Highly Sensitive Spatial Proteomics with Multicolor Cleavable Fluorescent Tyramide.

High-resolution single-cell spatial proteomics offers transformative insights into cellular diversity, architecture, interactions, and functions within complex biological systems. However, the existing multiplexed protein imaging platforms face challenges such as limited detection sensitivity, constrained target multiplexing capacity, or technically demanding. To address these issues, we report a highly sensitive spatial proteomics approach, using multicolor cleavable fluorescent tyramide and off-the-shelf antibodies. This method employs horseradish peroxidase (HRP) to enzymatically deposit distinct fluorophores to stain varied target proteins. Through reiterative cycles of target labeling, fluorescence imaging, and fluorophore cleavage, this approach allows numerous proteins profiled at the optical resolution in the same specimen.

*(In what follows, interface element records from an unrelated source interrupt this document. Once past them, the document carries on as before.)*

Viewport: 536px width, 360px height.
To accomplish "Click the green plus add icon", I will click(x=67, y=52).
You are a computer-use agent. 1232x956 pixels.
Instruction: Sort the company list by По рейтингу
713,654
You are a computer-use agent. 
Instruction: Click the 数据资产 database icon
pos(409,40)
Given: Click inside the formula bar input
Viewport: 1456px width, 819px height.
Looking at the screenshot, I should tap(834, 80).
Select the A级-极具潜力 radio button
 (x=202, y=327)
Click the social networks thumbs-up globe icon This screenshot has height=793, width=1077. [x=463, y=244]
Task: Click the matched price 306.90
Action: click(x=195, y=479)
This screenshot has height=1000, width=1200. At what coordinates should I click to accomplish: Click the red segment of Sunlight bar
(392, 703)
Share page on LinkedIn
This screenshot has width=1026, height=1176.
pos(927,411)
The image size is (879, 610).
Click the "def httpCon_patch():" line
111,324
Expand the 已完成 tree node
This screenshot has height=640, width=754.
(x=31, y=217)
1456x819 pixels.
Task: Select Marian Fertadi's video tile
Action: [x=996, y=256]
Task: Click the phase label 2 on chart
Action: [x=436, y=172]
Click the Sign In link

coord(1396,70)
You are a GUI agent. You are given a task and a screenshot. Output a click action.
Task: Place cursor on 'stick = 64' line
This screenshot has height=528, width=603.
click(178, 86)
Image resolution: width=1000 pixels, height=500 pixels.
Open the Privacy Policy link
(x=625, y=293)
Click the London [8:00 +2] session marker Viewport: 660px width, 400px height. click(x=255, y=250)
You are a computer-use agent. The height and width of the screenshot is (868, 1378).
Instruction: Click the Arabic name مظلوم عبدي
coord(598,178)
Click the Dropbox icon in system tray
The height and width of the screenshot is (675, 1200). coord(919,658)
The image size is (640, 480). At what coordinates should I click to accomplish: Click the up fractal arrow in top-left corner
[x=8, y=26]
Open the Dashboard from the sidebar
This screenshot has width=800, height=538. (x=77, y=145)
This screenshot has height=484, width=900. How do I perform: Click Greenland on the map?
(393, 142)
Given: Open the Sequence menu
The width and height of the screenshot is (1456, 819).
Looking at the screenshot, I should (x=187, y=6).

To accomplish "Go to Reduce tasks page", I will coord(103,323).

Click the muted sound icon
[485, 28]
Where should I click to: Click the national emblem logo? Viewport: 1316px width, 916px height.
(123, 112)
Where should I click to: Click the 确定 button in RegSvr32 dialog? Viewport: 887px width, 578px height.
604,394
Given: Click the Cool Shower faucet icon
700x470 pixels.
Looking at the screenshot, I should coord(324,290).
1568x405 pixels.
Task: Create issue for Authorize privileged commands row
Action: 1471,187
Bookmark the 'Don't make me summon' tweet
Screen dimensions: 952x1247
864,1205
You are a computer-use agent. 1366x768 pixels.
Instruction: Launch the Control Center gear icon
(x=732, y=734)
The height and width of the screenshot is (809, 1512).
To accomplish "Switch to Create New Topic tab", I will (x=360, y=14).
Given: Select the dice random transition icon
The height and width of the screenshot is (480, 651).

Utilizing this technique, we quantified 38 proteins within a human formalin-fixed paraffin-embedded (FFPE) tonsil tissue, which represents the highest target multiplexing capacity achieved to date using tyramide signal amplification (TSA) methods. Analysis of ∼500,000 individual cells in the same tissue revealed distinct cell clusters based on their protein expression profiles and spatial microenvironment. By mapping the cells back to their original tissue locations, we observed specific tissue subregions are composed of unique cell clusters. Furthermore, we also studied the cell-cell interactions and found the cells from the same cluster often showed strong association, while the cells in the varied clusters usually avoided contact.